TASK REQUIREMENTS: Edit the rows below so that every "Instruction" becomes "Command", and leave everything else unchanged.
______________________________
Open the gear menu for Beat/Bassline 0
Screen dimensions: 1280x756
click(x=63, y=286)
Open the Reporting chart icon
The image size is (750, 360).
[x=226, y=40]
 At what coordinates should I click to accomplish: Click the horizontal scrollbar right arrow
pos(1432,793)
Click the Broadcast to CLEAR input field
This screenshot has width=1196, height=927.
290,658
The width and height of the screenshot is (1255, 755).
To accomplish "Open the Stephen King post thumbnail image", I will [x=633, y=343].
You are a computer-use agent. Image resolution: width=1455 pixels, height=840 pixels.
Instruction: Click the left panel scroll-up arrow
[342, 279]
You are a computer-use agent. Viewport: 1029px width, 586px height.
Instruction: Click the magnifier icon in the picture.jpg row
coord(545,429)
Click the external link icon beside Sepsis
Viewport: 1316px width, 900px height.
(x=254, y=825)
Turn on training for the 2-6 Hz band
______________________________
RESPONSE TO THIS EXERCISE:
Open the gear menu for Beat/Bassline 0
Screen dimensions: 1280x756
click(x=63, y=286)
Open the Reporting chart icon
The image size is (750, 360).
[x=226, y=40]
 At what coordinates should I click to accomplish: Click the horizontal scrollbar right arrow
pos(1432,793)
Click the Broadcast to CLEAR input field
This screenshot has width=1196, height=927.
290,658
The width and height of the screenshot is (1255, 755).
To accomplish "Open the Stephen King post thumbnail image", I will [x=633, y=343].
You are a computer-use agent. Image resolution: width=1455 pixels, height=840 pixels.
Command: Click the left panel scroll-up arrow
[342, 279]
You are a computer-use agent. Viewport: 1029px width, 586px height.
Command: Click the magnifier icon in the picture.jpg row
coord(545,429)
Click the external link icon beside Sepsis
Viewport: 1316px width, 900px height.
(x=254, y=825)
Turn on training for the 2-6 Hz band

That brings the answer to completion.